* Task instructions
Among the entries below, take the line with "Screen dimensions: 980x1535" and the line with "The width and", and output them and every line between them exactly, with nothing else.

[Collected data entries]
..........
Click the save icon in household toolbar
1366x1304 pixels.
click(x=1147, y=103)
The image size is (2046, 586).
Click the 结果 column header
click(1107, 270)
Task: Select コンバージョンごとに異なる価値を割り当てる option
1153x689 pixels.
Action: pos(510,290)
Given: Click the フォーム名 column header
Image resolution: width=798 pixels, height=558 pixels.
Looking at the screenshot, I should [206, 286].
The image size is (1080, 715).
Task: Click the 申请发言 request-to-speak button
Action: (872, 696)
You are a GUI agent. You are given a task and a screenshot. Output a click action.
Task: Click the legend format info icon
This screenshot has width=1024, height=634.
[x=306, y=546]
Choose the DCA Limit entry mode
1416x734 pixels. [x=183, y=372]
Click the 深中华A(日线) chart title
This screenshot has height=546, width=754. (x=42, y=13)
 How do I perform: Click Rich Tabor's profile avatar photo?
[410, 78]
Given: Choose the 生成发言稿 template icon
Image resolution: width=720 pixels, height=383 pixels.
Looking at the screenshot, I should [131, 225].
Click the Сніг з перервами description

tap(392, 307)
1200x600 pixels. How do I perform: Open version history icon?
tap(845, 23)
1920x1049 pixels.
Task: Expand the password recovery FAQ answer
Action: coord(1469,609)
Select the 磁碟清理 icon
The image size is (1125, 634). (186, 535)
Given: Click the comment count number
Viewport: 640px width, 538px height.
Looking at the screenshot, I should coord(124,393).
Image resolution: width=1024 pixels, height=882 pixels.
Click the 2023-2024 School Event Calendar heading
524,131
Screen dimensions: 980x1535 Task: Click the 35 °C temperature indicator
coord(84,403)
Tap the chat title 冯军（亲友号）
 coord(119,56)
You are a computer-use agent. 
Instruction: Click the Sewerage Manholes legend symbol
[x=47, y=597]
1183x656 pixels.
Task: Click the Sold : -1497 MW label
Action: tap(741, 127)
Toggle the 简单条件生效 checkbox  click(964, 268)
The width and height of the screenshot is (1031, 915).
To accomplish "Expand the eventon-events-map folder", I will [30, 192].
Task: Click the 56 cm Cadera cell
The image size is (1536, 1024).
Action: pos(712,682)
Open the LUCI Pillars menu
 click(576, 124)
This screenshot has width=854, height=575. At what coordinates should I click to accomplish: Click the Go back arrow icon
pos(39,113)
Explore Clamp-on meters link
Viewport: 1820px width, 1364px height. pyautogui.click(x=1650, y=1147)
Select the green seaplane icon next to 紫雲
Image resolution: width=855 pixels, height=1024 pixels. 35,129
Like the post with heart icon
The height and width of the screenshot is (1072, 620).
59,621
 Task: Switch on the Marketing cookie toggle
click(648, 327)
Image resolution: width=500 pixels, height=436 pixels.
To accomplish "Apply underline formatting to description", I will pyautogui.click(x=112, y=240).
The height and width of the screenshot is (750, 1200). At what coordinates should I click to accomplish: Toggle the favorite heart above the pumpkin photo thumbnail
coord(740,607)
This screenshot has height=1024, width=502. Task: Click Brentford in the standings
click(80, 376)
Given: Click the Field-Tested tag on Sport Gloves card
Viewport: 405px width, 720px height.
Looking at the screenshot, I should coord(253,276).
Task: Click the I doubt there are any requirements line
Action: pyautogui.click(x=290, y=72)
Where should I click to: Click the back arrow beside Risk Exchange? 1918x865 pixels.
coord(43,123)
..........
* Exercise answer
Screen dimensions: 980x1535 Task: Click the 35 °C temperature indicator
coord(84,403)
Tap the chat title 冯军（亲友号）
 coord(119,56)
You are a computer-use agent. 
Instruction: Click the Sewerage Manholes legend symbol
[x=47, y=597]
1183x656 pixels.
Task: Click the Sold : -1497 MW label
Action: tap(741, 127)
Toggle the 简单条件生效 checkbox  click(964, 268)
The width and height of the screenshot is (1031, 915).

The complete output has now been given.